Research Interests




My main research focus at present deals with categorization of people. We know a great deal from cognitive psychology about how people form and use categories in general, but we know relatively little about whether social categories are treated the same ways cognitively as the categories studied by cognitive psychologists. One line of research concerns the ways social categories are alike and different from natural kind, artifactual, and nominal categories. We are also investigating the major dimensions along which social categories are perceived to differ. For example, some social groups are seen to be more homogenous than others, and people join some groups more or less voluntarily while other group memberships are assigned at birth. This work is being done in collaboration with graduate students Beth Haley and Judy Solecki.



Compound Categories

Many of the categories we use in everyday life are actually compound categories. For example, a female professor is identified as a member of both gender and occupational categories. My research is trying to answer the question of whether attributes seen to be stereotypic of the component categories are also represented in the compound. If so, which of the component categories dominates the other? Is a black, female, lawyer, a black person who happens to be female and a lawyer or a lawyer who happens to be both black and female. Graduate student Beth Haley and several undergraduates have assisted on this work.


Traits and Situations

Traits vary in how easily they are confirmed or disconfirmed by specific behaviors in specific situations. Some traits seen to have many manifestations across many situations whereas others seem to be displayed in more constrained ways.
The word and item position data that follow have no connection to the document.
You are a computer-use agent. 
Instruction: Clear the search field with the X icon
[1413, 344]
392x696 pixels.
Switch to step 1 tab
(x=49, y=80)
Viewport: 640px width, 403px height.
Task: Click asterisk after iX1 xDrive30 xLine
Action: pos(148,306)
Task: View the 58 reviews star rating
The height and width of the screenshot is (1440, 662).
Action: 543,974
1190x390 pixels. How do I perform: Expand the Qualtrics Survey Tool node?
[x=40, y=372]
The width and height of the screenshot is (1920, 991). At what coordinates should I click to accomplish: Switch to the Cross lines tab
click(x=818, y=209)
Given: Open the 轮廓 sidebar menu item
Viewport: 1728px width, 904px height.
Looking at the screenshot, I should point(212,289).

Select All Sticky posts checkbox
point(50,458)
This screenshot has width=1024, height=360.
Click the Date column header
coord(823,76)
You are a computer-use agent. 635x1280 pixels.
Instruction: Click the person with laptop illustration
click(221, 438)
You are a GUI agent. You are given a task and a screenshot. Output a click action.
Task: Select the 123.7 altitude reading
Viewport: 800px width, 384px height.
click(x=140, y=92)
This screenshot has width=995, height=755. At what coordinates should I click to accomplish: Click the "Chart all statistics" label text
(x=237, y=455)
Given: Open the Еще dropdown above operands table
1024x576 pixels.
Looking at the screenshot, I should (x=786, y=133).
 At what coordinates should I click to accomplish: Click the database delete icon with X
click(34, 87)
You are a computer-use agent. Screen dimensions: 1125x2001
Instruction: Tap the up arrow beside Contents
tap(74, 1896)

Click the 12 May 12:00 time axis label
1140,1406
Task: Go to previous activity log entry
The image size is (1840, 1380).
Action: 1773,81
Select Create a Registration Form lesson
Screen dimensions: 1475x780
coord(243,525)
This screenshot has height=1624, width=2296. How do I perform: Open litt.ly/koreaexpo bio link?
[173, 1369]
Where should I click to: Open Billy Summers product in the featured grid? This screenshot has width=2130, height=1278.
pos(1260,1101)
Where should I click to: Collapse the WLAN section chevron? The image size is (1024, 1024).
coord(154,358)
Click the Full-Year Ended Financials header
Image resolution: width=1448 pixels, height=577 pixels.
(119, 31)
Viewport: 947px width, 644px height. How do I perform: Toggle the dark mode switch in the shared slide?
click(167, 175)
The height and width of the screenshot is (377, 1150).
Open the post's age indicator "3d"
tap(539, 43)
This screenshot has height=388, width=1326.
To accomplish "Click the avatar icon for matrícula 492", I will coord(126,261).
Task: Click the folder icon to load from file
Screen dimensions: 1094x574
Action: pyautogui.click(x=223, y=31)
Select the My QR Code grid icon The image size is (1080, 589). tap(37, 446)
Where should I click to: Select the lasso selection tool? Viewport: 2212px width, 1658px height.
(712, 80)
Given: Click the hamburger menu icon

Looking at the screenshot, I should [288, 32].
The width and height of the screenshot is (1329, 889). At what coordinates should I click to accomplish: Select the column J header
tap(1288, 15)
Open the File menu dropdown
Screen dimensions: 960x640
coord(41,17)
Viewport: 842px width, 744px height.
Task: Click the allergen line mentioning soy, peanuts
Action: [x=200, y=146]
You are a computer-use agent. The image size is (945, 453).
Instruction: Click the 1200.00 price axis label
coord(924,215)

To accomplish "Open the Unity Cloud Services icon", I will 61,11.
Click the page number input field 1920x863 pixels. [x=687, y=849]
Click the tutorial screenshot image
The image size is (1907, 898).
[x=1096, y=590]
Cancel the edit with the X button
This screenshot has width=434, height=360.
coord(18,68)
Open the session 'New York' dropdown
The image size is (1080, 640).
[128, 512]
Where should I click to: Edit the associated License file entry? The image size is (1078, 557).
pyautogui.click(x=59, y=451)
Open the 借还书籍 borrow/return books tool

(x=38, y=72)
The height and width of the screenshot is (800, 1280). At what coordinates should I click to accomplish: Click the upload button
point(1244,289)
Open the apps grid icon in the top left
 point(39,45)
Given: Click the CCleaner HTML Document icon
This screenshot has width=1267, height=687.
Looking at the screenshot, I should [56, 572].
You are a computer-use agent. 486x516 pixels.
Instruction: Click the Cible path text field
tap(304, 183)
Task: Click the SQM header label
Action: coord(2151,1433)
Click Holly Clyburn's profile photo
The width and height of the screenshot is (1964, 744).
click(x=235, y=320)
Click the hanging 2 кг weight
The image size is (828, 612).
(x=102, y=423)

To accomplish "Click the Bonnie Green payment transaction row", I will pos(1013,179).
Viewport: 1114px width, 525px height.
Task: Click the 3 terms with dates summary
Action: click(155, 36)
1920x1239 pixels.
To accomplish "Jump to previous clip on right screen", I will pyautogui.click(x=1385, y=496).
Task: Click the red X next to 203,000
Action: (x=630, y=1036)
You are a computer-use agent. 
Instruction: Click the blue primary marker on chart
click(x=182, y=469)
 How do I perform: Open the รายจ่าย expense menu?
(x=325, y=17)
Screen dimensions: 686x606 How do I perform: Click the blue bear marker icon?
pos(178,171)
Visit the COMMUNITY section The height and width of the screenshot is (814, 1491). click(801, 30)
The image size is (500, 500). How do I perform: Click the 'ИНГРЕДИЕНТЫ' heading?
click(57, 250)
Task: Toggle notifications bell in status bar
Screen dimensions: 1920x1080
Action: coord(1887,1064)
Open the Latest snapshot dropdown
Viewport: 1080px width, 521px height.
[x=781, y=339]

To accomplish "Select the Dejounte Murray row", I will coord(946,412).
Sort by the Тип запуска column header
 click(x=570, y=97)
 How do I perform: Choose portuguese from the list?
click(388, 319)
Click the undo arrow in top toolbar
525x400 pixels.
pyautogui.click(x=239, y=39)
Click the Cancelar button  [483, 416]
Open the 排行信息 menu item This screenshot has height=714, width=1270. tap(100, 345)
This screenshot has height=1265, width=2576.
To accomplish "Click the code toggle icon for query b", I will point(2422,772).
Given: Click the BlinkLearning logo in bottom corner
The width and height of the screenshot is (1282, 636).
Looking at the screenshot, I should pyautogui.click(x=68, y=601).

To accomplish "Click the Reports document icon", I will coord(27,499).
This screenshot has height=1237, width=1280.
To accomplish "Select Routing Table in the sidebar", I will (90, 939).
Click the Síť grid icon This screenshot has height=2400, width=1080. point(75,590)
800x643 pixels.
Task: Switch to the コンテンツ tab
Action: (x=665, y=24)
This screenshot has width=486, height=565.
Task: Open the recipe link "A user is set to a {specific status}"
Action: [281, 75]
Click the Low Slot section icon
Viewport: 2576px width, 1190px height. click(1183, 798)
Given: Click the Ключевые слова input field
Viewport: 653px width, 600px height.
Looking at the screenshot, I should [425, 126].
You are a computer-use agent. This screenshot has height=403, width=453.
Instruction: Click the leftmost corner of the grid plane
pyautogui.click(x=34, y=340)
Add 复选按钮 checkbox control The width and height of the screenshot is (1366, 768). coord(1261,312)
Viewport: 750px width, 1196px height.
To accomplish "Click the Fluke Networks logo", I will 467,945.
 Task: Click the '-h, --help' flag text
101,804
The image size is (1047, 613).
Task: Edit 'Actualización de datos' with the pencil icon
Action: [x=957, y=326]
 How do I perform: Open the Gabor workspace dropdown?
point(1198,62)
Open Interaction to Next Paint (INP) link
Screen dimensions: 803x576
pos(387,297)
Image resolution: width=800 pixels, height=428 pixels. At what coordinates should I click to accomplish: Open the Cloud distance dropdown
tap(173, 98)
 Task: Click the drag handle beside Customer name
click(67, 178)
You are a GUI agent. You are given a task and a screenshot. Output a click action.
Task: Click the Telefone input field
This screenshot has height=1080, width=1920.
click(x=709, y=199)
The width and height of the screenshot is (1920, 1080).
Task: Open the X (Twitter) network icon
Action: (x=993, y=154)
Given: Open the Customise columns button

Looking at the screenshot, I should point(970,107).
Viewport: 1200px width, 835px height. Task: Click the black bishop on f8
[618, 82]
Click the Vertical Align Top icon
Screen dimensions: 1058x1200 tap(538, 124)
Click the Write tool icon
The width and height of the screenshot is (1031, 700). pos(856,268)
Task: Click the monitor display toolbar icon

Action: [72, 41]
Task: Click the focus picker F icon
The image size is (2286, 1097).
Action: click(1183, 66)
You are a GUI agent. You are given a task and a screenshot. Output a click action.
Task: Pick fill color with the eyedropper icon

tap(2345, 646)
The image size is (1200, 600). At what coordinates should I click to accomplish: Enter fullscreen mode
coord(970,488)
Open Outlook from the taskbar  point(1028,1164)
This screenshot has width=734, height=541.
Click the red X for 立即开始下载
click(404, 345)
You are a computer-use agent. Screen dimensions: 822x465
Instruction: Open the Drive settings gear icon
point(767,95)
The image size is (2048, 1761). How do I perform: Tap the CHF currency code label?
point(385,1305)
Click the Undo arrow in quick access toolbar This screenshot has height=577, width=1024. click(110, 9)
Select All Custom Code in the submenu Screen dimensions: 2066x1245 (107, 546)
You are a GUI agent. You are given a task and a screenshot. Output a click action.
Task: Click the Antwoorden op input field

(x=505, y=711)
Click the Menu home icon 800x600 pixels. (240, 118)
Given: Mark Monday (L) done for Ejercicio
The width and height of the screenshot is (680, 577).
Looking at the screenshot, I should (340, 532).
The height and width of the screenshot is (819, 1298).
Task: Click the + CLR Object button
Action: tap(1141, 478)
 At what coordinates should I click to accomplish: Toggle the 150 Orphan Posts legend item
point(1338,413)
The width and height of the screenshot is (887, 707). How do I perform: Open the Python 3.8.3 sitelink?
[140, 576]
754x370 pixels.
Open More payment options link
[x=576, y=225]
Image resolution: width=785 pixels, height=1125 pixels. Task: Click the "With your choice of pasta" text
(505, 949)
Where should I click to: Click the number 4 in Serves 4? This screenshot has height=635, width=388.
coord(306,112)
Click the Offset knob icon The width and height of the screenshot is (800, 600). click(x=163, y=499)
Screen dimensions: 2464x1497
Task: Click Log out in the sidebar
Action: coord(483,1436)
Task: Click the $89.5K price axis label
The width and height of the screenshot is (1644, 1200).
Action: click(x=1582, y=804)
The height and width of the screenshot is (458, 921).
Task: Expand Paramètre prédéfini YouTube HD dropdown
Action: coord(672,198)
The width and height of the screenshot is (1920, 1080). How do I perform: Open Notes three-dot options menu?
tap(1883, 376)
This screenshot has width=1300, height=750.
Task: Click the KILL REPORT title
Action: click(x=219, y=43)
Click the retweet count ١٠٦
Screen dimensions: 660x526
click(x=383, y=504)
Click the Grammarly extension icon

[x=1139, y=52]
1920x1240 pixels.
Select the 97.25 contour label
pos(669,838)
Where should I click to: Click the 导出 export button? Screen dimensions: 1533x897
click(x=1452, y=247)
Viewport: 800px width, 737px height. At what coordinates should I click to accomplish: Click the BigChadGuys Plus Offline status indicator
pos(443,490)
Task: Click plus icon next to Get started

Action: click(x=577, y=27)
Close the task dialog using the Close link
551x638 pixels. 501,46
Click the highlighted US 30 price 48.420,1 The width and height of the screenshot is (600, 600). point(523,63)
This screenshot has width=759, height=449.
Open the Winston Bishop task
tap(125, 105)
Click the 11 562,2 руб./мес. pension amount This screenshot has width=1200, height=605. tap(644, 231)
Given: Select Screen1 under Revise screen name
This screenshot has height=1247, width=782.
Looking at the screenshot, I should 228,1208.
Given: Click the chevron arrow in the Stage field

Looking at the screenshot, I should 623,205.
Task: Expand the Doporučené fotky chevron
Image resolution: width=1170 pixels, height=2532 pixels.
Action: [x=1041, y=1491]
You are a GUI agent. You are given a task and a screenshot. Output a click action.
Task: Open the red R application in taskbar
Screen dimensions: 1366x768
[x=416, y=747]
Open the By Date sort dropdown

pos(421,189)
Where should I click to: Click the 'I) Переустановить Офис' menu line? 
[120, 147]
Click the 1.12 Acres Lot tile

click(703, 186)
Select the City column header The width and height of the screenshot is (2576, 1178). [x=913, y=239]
There are traits that seem to be central to our impressions of others, and others that are quite peripheral. One line of research is directed toward discovering the major dimensions of the ways traits are seen to differ. Another line of research addresses the issue of whether many traits can be seen to have ability connotations such that people with the trait can behave either consistently or inconsistently with the trait whereas those who do not have the trait (or who have the opposite trait) have less freedom in how to behave. Graduate student Beth Haley and Russ Fazio (Indiana University) are collabators on this project


Attributions of Responsibility

We decide how responsible people are for their behavior not only through an informal analysis of situational pressures, but also by judging the strength of personal dispositions. In the past most research has focused on the former, but my research focuses on how perceptions of strong motives and passions as well as psychological disorders such as mental illness affect perceptions of responsibility. My main concern is in how people judge responsibility in legal contexts, especially when there is an insanity defense in a criminal trial.

Perceptions of Stigma

Annette Towler has taken the lead on this project. We are using multidimensional scaling and clustering analysis to determine fundamental dimensions of stigmatization. The theory to data ratio has been uncomfortably high in this area with many proposals for important dimensions that underlie stigmas and relatively little research, most of which has examined only a few groups. We are also trying to determine whether the clusters and dimensions that emerge from this research actually affect people's behavior to the stigmatized. 

Perceptions of Bias

One of the most important and under-investigated issues in our present social and cultural climate is how and when people perceive bias, prejudice, and discrimination. It seems fairly obvious that members of various minority groups perceive that they are victims of prejudice and discrimination to a greater extent than do people from other groups. That could result from "over-perceptions" of bias by minority group members or "under-perception" by majority folks. Common observation suggests that these are not mutually exclusive and that often both occur. In our preliminary investigations we are studying a variety of circumstances that give rise to perceptions of bias. Judy Solecki has co-authored a review paper on this topic and is doing her dissertation on some experimental tests of key propositions.


Racial Categorization






An underinvestigated variable in racial prejudice is how members of minority groups especially African-Americans are categorized. We (Kim Lawson and I) have been examining the importance of skin color and prototypicality of African-American names as important cues in racial categorization and prejudice. Thus far our research has shown that facial complexion but not names leads white subjects to judge black defendants as more culpable in a race stereotypic crime. Black subjects show the reverse tendency.